What kinds of jobs would your students get in that particular field?
“Anything to do with quality control, health departments, testing laboratories... We want our food to be safe. You’re familiar with the term ‘shelf life.’ That’s very important to a lot of the testing we do.
“You remember the case a couple of years ago where the Peanut Corporation of America had areas where birds could get inside the roofs. The facility wasn’t sealed off properly from the outdoors. It turned out that they shipped out a lot of peanut butter that contained salmonella. A lot of peanut butter paste went into products that were shipped to schools and nursing homes. Deaths occurred.”
Pigeon poop in your peanut butter will do that.

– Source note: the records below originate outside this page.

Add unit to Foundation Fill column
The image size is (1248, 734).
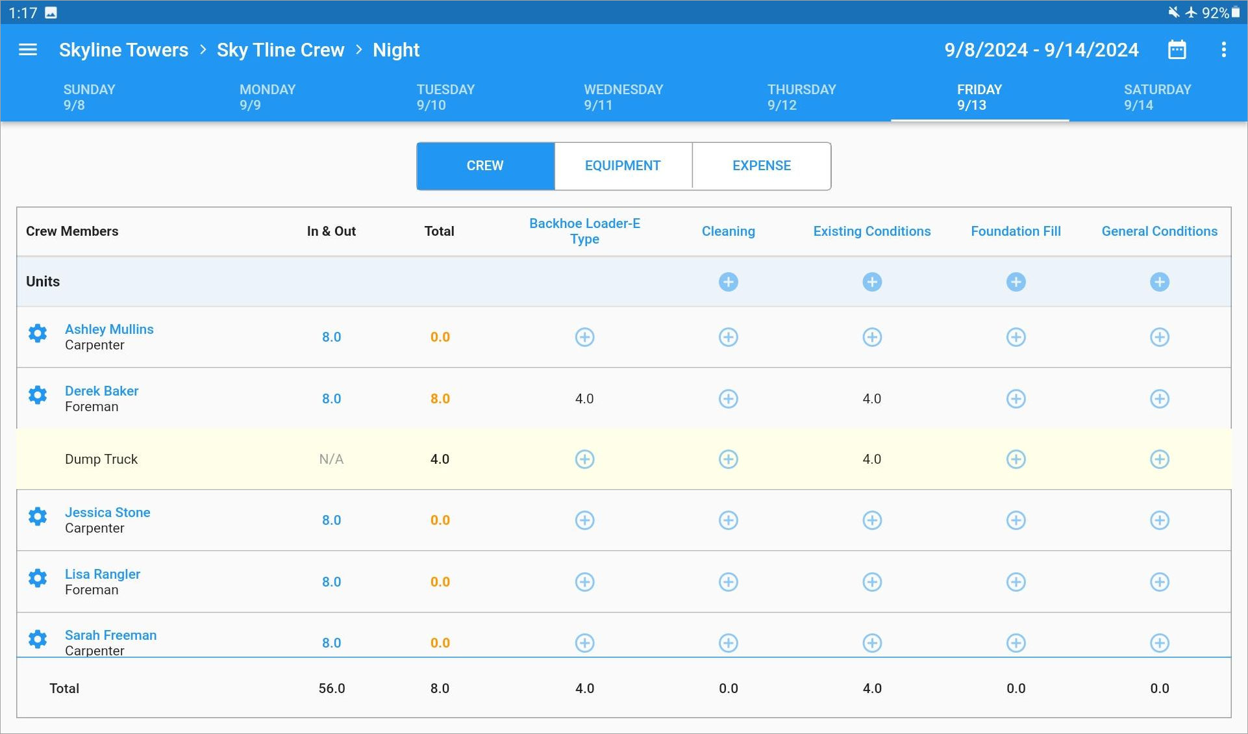point(1016,281)
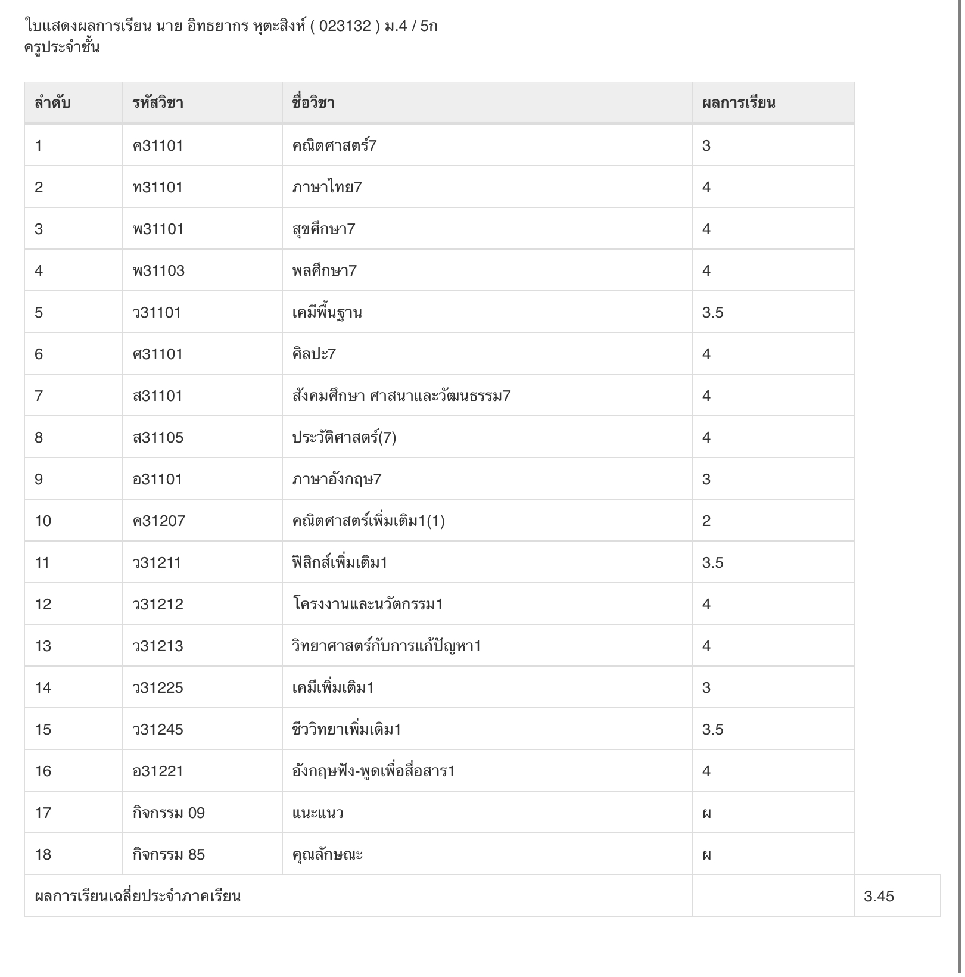Click the เคมีพื้นฐาน subject name
Screen dimensions: 965x977
(x=326, y=312)
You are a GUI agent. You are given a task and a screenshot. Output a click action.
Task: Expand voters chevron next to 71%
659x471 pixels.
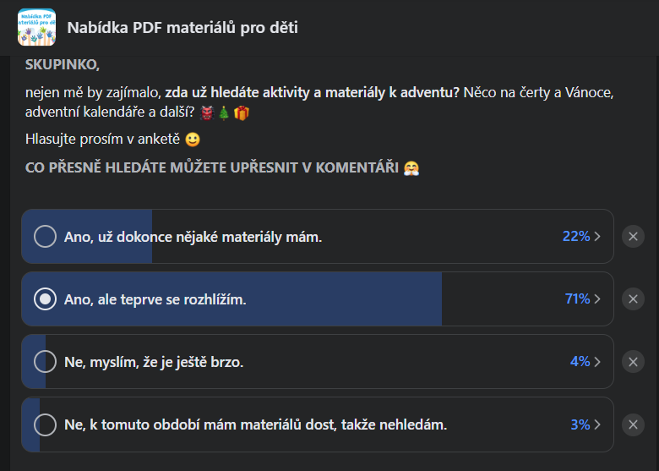click(598, 299)
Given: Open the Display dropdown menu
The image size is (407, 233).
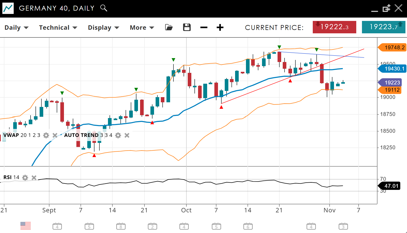Looking at the screenshot, I should click(x=103, y=28).
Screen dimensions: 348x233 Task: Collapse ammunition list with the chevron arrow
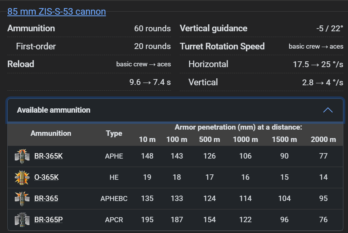(x=328, y=110)
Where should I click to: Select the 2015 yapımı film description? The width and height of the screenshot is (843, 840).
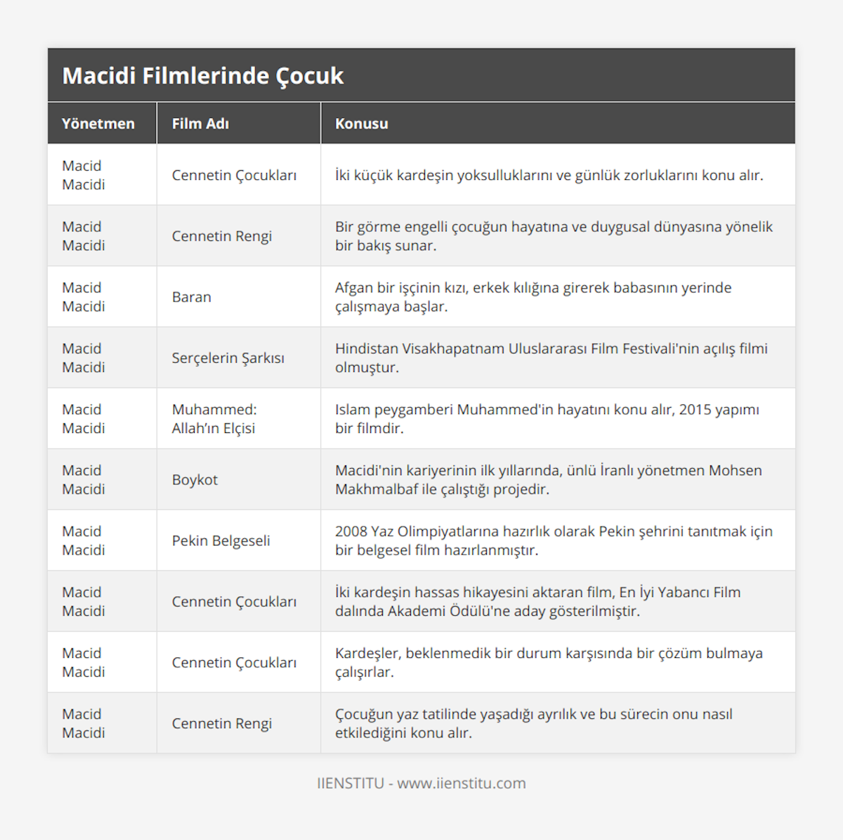point(547,419)
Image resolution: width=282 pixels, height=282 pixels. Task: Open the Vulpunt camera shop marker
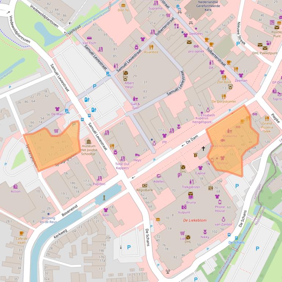coord(184,207)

Charlie, on the other hand, when I first started hearing adults use the word “Sal Monella,” I figured they were referring to a member of the Italian side of my family. I mean, my brother and I were known to eat Easter eggs after they’d sat next to the heat register for two weeks. We never got sick.
When I was in grade school, I remember one kid who had something called asthma. Nowadays, every kid has asthma. It’s my hypothesis that today’s youth don’t spend enough time outdoors building up immunities.
“That’s been documented to be true. As far as building up a healthy immune system, yes indeed, early exposure to dirt is a good thing.”
An interesting and talented man, Charlie Capek.